Title: The Manics On Mellowing In Middle Age
Publication: Irish Examiner
Date: Tuesday 17th September 2013
Writer: Ed Power
Photos: Alex Lake



IrishExaminer170913.jpg



The Welsh rockers tell Ed Power about their largely acoustic new album.

Can a once notorious rock band grow old with dignity?

James Dean Bradfield of the Manic Street Preachers thinks it possible. But you have to make peace with your age, says the 44-year-old. You have to accept you are no longer the person you used to be. “When you pass your tenth studio album, you cross a rubicon,” he says. “You are aware things have changed. You are at a point of no return - a good feeling and a scary one also.”

He is speaking as the Manics, an avant-garde punk group from south Wales, prepare to tour their 11th album, Rewind The Film. By their standards it is an understated affair. The instruments are largely acoustic, with Bradfield’s trademark riffs notably absent. It sounds like the start of a new chapter.

“You have a real tangible feeling that life has changed,” he says of the record’s hushed ambiance. “You are aware that most of the other bands out there are much younger. The culture is younger. It is completely different from when you made your first album. When you start making your 11th, 12th LP, you want to travel to places you haven’t gone to before.”

Hence the lack of rollicking guitar solos. Removing part of the Manics’ signature aesthetic struck Bradfield as risky at the time. He is thrilled with the results. “It’s amazing - once you take the big, egotistical rampaging beast that is the guitar out of the equation, it makes everything different.

“I almost feel guilty that I’ve been holding the band back all these years with my monolithic playing.”

He’s joking but only slightly. Bradfield is as proud of Rewind the Film as of anything the group has done in the past. “There are a lot of early soul influences - Sam Cooke and the like - in there,” he says.

It’s 23 years since the Manics formed in a one-horse mining village in south Wales. Originally the line up consisted of singer and guitarist Bradfield, bassist and lyricist Nicky Wire, drummer Sean Moore, and, on second guitar, Richey James Edwards. A wan, haunted-looking figure, Edwards vanished in 1995 and is assumed to have taken his own life (he was proclaimed missing presumed dead in 2008). The Manics had just put out what many consider their best long player, The Holy Bible. In the aftermath, the group considered breaking up. In the end, they decided the best way to honour Edwards’s memory was to continue the Manics.

“The only time we really felt like splitting was around The Holy Bible and Richie going missing. There were three roads we could take. We could split, we could carry on under a different name, or we could continue as the Manics. Which was obviously the route we took.”

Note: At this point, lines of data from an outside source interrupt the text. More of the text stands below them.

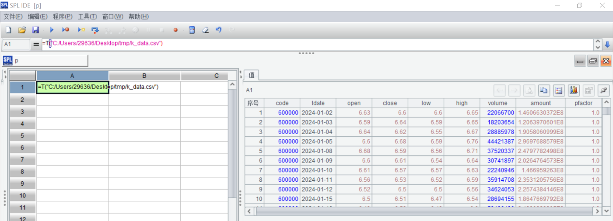
Task: Open the 文件(F) menu
Action: tap(13, 17)
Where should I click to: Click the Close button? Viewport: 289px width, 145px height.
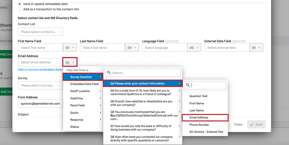pos(238,125)
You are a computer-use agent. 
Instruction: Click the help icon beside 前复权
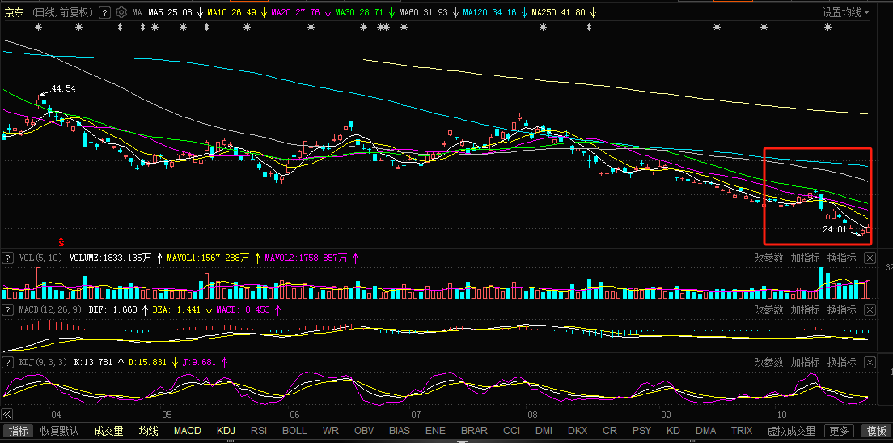(104, 13)

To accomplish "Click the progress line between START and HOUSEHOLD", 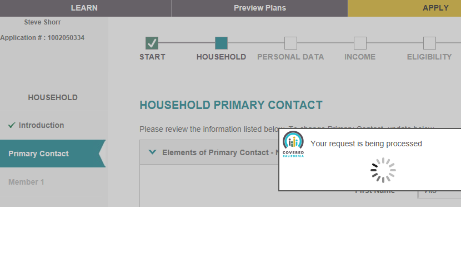I will [x=187, y=43].
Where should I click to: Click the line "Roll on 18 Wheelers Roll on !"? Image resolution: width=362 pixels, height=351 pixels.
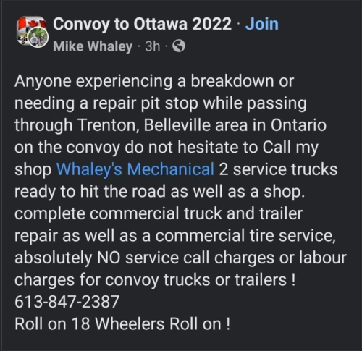122,323
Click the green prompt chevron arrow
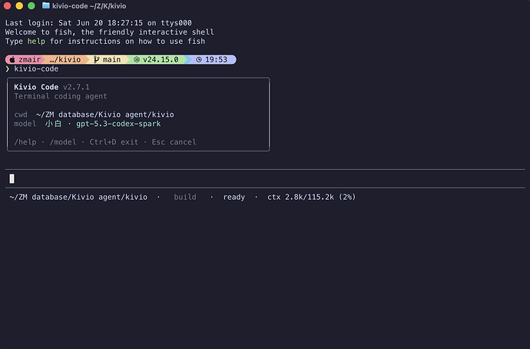Viewport: 530px width, 349px height. pyautogui.click(x=8, y=69)
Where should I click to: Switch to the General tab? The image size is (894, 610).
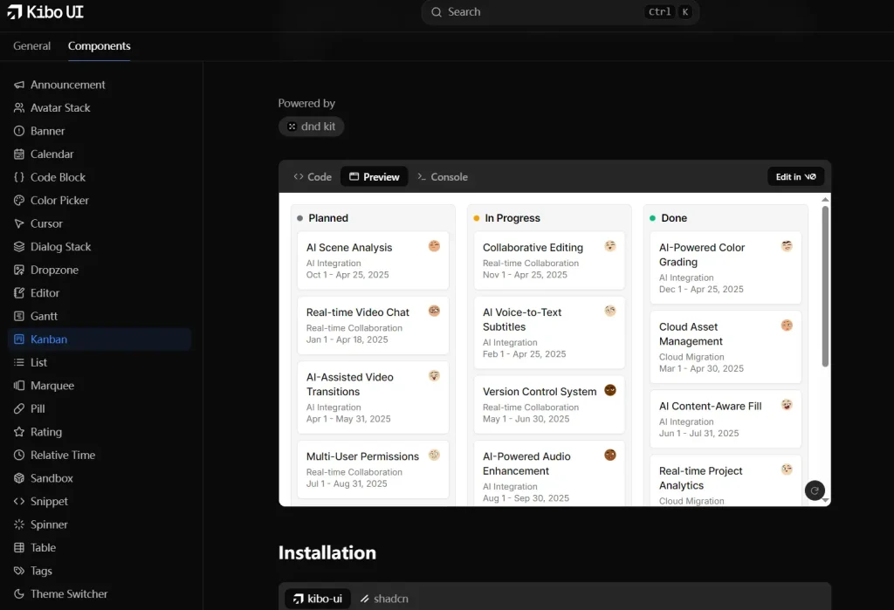click(31, 45)
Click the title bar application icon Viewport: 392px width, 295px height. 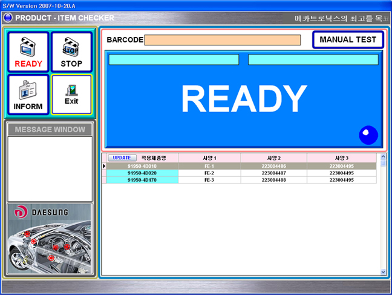tap(8, 18)
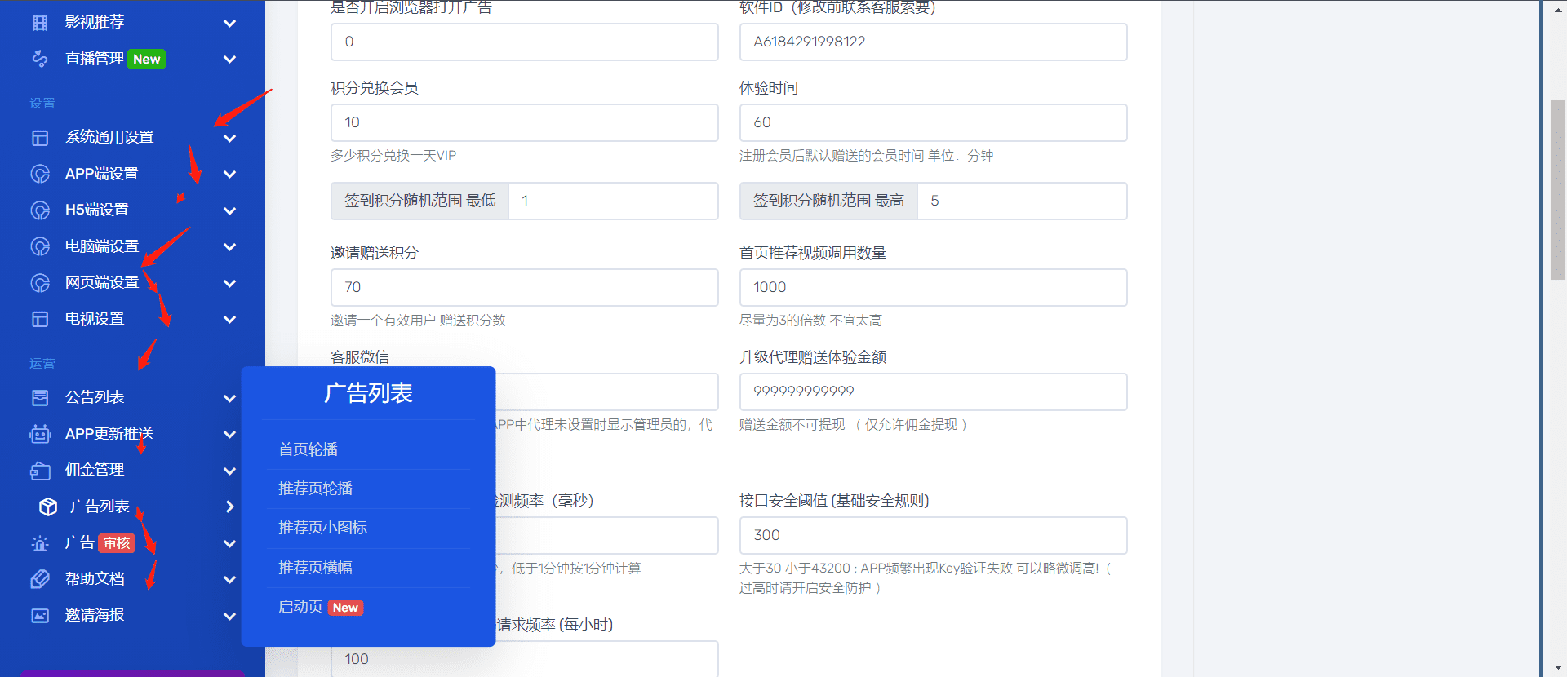This screenshot has width=1567, height=677.
Task: Click the picture icon beside 邀请海报
Action: [x=40, y=616]
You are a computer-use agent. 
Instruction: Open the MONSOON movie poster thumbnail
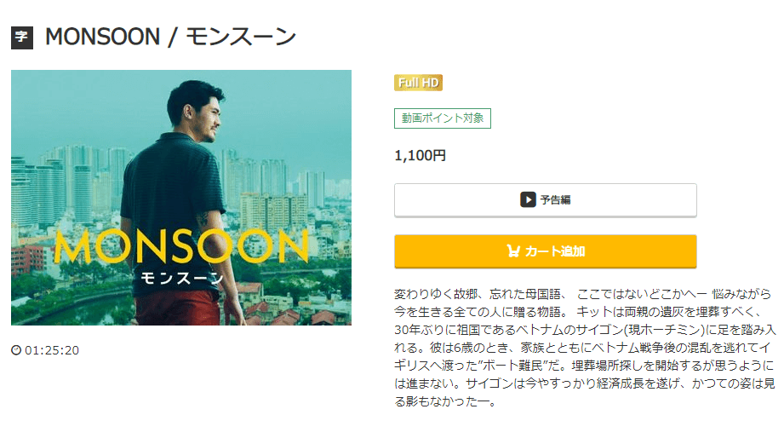point(181,198)
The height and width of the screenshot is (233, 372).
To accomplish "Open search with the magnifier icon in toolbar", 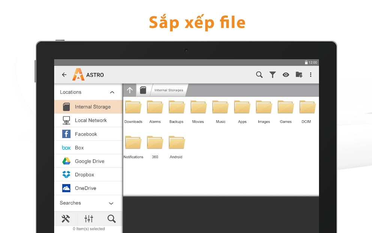I will (259, 74).
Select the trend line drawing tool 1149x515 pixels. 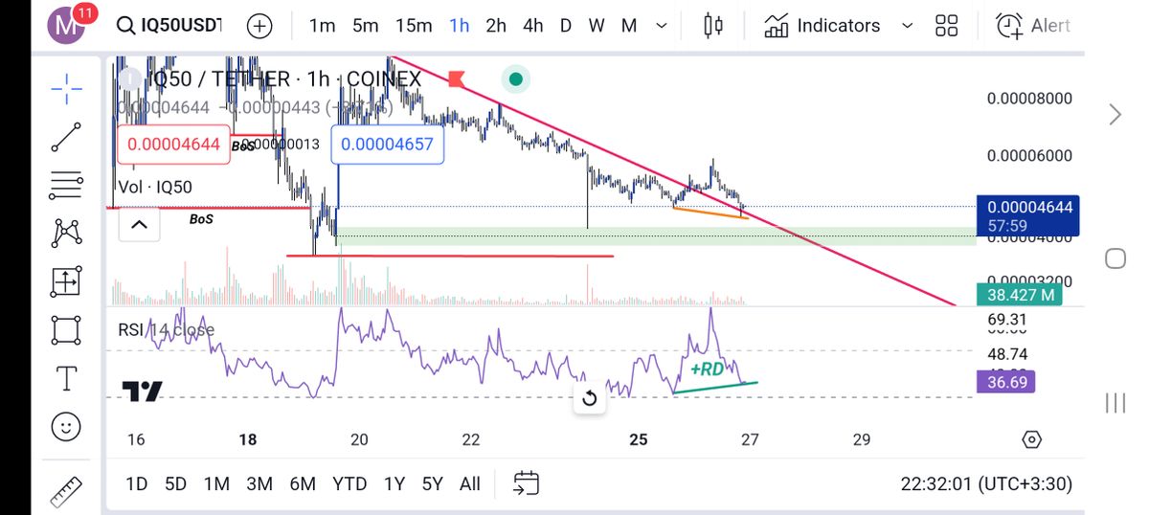click(x=66, y=137)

The other dark period was around the release of their seventh album, Lifeblood, in 2004. A departure for the Manics, Lifeblood featured synthesisers and was produced by David Bowie collaborator Tony Visconti. Reviews were lukewarm; the band themselves didn’t know quite what to make of the record. For the first time in their career, they felt adrift. “It was a weird time for us,” says Bradfield. “Lifeblood confused our audience and confused us as well. In a big way we had to rethink things.”

They needed a break, he suspects. For the previous eight years, they had enjoyed almost non-stop success. It started in 1996, just a year after Edwards’s disappearance, with the chart-topping Everything Must Go. The 1998 follow up, This Is My Truth Tell Me Yours, did even better, with lead single ‘If You Tolerate This Your Children Will Be Next’ topping the charts.

Success, Bradfield believes, interfered with the band’s perception of themselves. Starting out, they had embraced the role of plucky underdogs. Now they were mainstream.

“It was exciting to have success with Everything Must Go, though it was bittersweet too, because of Richey obviously. We felt we were a big band, which is very different from a pop star. Then we got even bigger with This Is My Truth. The mega success was confusing. We became introverted and I thought we were too young to end up that way. “Along with that, people were offering us huge sums of money to use our songs in adverts. We come from a very definite economic and social strata. We never imagined we would be enticed by large sums of cash. It was unsettling.”

Ultimately, it was their belief in one another that kept the Manics together. “Sean is my cousin but he’s closer to a brother really. Nick has been my best friend since I was five. And I was close with Richey from a young age. We have gotten grey together, suffered loss together, had kids, gone through a lot of seismic events. Our relationship is built around empathy and, dare I say it, brotherly love.”

On their new tour, the band will perform six or seven songs from Rewind The Film. The setting will be acoustic. However, Bradfield is confident the Manics won’t fall into any clunky ‘unplugged’ cliches. “There won’t be any stools or beards on stage,” he laughs. “They’re definitely banned.”